Your goal. Copy all of the entries that follow, exactly.

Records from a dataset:
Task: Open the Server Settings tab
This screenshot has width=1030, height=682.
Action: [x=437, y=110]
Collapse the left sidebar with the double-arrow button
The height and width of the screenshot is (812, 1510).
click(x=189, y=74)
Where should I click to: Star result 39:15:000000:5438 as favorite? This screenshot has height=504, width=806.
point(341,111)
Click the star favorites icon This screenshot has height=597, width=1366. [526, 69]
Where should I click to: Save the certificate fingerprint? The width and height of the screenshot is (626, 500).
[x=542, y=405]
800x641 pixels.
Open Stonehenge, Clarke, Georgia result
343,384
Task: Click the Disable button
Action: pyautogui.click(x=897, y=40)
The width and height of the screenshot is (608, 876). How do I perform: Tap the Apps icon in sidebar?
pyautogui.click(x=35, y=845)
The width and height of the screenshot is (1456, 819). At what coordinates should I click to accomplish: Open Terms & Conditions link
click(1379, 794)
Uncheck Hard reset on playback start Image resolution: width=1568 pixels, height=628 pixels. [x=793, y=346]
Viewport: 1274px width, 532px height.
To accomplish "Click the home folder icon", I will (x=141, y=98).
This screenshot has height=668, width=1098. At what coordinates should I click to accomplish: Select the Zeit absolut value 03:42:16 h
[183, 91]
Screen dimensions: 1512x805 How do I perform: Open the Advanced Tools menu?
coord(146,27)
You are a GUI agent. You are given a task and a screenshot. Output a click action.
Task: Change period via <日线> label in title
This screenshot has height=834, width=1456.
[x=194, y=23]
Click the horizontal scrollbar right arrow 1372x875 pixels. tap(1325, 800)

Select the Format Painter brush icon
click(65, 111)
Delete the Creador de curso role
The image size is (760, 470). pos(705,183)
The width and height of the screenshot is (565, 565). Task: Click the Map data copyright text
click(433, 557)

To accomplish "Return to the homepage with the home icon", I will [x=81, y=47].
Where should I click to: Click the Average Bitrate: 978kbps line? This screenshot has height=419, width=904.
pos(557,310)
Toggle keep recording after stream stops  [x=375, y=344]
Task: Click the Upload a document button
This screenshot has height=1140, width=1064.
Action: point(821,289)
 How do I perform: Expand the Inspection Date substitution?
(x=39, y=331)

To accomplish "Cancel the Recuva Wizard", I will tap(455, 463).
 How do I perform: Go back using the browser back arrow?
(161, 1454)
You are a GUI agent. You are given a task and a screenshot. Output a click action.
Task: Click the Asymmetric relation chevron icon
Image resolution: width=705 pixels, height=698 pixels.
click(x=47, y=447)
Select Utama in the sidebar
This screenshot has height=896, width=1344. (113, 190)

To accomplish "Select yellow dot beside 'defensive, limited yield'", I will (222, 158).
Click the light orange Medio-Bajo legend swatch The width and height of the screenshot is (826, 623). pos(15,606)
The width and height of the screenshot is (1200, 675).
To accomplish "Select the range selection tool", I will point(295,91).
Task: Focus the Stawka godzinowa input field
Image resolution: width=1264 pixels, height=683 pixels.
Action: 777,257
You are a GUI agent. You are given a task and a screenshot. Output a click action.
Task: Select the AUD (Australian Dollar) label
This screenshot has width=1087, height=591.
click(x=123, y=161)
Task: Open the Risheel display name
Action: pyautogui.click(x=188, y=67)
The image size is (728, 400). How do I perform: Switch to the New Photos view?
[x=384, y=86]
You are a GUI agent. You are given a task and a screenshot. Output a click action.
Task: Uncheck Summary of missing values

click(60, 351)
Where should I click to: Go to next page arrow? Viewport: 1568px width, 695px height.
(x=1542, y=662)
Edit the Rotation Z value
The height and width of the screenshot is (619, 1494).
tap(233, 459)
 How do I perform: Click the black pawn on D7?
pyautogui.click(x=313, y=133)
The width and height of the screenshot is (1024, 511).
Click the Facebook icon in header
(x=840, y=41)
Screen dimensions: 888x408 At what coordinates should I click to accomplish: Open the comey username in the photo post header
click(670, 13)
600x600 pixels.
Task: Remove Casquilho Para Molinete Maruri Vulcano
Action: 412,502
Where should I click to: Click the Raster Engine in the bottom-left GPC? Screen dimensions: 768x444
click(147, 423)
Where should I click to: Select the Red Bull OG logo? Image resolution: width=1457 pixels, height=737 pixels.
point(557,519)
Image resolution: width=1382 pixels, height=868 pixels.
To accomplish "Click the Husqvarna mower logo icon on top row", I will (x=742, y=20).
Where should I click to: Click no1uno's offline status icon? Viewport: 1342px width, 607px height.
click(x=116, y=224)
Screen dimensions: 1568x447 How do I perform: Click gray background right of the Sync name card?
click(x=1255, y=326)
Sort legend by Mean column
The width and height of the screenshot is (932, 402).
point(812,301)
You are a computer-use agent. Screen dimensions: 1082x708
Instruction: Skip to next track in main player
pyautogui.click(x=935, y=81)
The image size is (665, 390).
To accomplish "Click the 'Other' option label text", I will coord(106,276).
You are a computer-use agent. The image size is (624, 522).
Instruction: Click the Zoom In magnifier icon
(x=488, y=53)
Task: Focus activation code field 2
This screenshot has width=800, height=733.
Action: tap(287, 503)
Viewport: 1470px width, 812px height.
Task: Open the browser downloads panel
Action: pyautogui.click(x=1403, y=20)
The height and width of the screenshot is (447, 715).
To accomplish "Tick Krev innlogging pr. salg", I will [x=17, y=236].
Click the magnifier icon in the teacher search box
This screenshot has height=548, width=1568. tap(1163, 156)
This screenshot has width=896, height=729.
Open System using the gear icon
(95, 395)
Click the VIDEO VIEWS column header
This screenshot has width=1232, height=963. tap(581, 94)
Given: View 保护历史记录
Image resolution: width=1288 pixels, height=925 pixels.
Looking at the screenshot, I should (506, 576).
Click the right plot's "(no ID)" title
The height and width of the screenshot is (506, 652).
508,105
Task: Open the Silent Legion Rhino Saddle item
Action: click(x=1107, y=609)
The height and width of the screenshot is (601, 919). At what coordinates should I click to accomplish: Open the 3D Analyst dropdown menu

Output for this exercise.
Task: Open the Server Settings tab
This screenshot has width=1030, height=682.
Action: [x=437, y=110]
Collapse the left sidebar with the double-arrow button
The height and width of the screenshot is (812, 1510).
click(x=189, y=74)
Where should I click to: Star result 39:15:000000:5438 as favorite? This screenshot has height=504, width=806.
point(341,111)
Click the star favorites icon This screenshot has height=597, width=1366. [526, 69]
Where should I click to: Save the certificate fingerprint? The width and height of the screenshot is (626, 500).
[x=542, y=405]
800x641 pixels.
Open Stonehenge, Clarke, Georgia result
343,384
Task: Click the Disable button
Action: pyautogui.click(x=897, y=40)
The width and height of the screenshot is (608, 876). How do I perform: Tap the Apps icon in sidebar?
pyautogui.click(x=35, y=845)
The width and height of the screenshot is (1456, 819). At what coordinates should I click to accomplish: Open Terms & Conditions link
click(1379, 794)
Uncheck Hard reset on playback start Image resolution: width=1568 pixels, height=628 pixels. [x=793, y=346]
Viewport: 1274px width, 532px height.
To accomplish "Click the home folder icon", I will (x=141, y=98).
This screenshot has height=668, width=1098. At what coordinates should I click to accomplish: Select the Zeit absolut value 03:42:16 h
[183, 91]
Screen dimensions: 1512x805 How do I perform: Open the Advanced Tools menu?
coord(146,27)
You are a GUI agent. You are given a task and a screenshot. Output a click action.
Task: Change period via <日线> label in title
This screenshot has height=834, width=1456.
[x=194, y=23]
Click the horizontal scrollbar right arrow 1372x875 pixels. tap(1325, 800)

Select the Format Painter brush icon
click(65, 111)
Delete the Creador de curso role
The image size is (760, 470). pos(705,183)
The width and height of the screenshot is (565, 565). Task: Click the Map data copyright text
click(433, 557)

To accomplish "Return to the homepage with the home icon", I will [x=81, y=47].
Where should I click to: Click the Average Bitrate: 978kbps line? This screenshot has height=419, width=904.
pos(557,310)
Toggle keep recording after stream stops  [x=375, y=344]
Task: Click the Upload a document button
This screenshot has height=1140, width=1064.
Action: point(821,289)
 How do I perform: Expand the Inspection Date substitution?
(x=39, y=331)

To accomplish "Cancel the Recuva Wizard", I will tap(455, 463).
 How do I perform: Go back using the browser back arrow?
(161, 1454)
You are a GUI agent. You are given a task and a screenshot. Output a click action.
Task: Click the Asymmetric relation chevron icon
Image resolution: width=705 pixels, height=698 pixels.
click(x=47, y=447)
Select Utama in the sidebar
This screenshot has height=896, width=1344. (113, 190)

To accomplish "Select yellow dot beside 'defensive, limited yield'", I will (222, 158).
Click the light orange Medio-Bajo legend swatch The width and height of the screenshot is (826, 623). pos(15,606)
The width and height of the screenshot is (1200, 675).
To accomplish "Select the range selection tool", I will point(295,91).
Task: Focus the Stawka godzinowa input field
Image resolution: width=1264 pixels, height=683 pixels.
Action: 777,257
You are a GUI agent. You are given a task and a screenshot. Output a click action.
Task: Select the AUD (Australian Dollar) label
This screenshot has width=1087, height=591.
click(x=123, y=161)
Task: Open the Risheel display name
Action: pyautogui.click(x=188, y=67)
The image size is (728, 400). How do I perform: Switch to the New Photos view?
[x=384, y=86]
You are a GUI agent. You are given a task and a screenshot. Output a click action.
Task: Uncheck Summary of missing values

click(60, 351)
Where should I click to: Go to next page arrow? Viewport: 1568px width, 695px height.
(x=1542, y=662)
Edit the Rotation Z value
The height and width of the screenshot is (619, 1494).
tap(233, 459)
 How do I perform: Click the black pawn on D7?
pyautogui.click(x=313, y=133)
The width and height of the screenshot is (1024, 511).
Click the Facebook icon in header
(x=840, y=41)
Screen dimensions: 888x408 At what coordinates should I click to accomplish: Open the comey username in the photo post header
click(670, 13)
600x600 pixels.
Task: Remove Casquilho Para Molinete Maruri Vulcano
Action: 412,502
Where should I click to: Click the Raster Engine in the bottom-left GPC? Screen dimensions: 768x444
click(147, 423)
Where should I click to: Select the Red Bull OG logo? Image resolution: width=1457 pixels, height=737 pixels.
point(557,519)
Image resolution: width=1382 pixels, height=868 pixels.
To accomplish "Click the Husqvarna mower logo icon on top row", I will (x=742, y=20).
Where should I click to: Click no1uno's offline status icon? Viewport: 1342px width, 607px height.
click(x=116, y=224)
Screen dimensions: 1568x447 How do I perform: Click gray background right of the Sync name card?
click(x=1255, y=326)
Sort legend by Mean column
The width and height of the screenshot is (932, 402).
point(812,301)
You are a computer-use agent. Screen dimensions: 1082x708
Instruction: Skip to next track in main player
pyautogui.click(x=935, y=81)
The image size is (665, 390).
To accomplish "Click the 'Other' option label text", I will coord(106,276).
You are a computer-use agent. The image size is (624, 522).
Instruction: Click the Zoom In magnifier icon
(x=488, y=53)
Task: Focus activation code field 2
This screenshot has width=800, height=733.
Action: tap(287, 503)
Viewport: 1470px width, 812px height.
Task: Open the browser downloads panel
Action: pyautogui.click(x=1403, y=20)
The height and width of the screenshot is (447, 715).
To accomplish "Tick Krev innlogging pr. salg", I will [x=17, y=236].
Click the magnifier icon in the teacher search box
This screenshot has height=548, width=1568. tap(1163, 156)
This screenshot has width=896, height=729.
Open System using the gear icon
(95, 395)
Click the VIDEO VIEWS column header
This screenshot has width=1232, height=963. tap(581, 94)
Given: View 保护历史记录
Image resolution: width=1288 pixels, height=925 pixels.
Looking at the screenshot, I should (506, 576).
Click the right plot's "(no ID)" title
The height and width of the screenshot is (506, 652).
508,105
Task: Open the Silent Legion Rhino Saddle item
Action: click(x=1107, y=609)
The height and width of the screenshot is (601, 919). At what coordinates should I click to accomplish: Open the 3D Analyst dropdown menu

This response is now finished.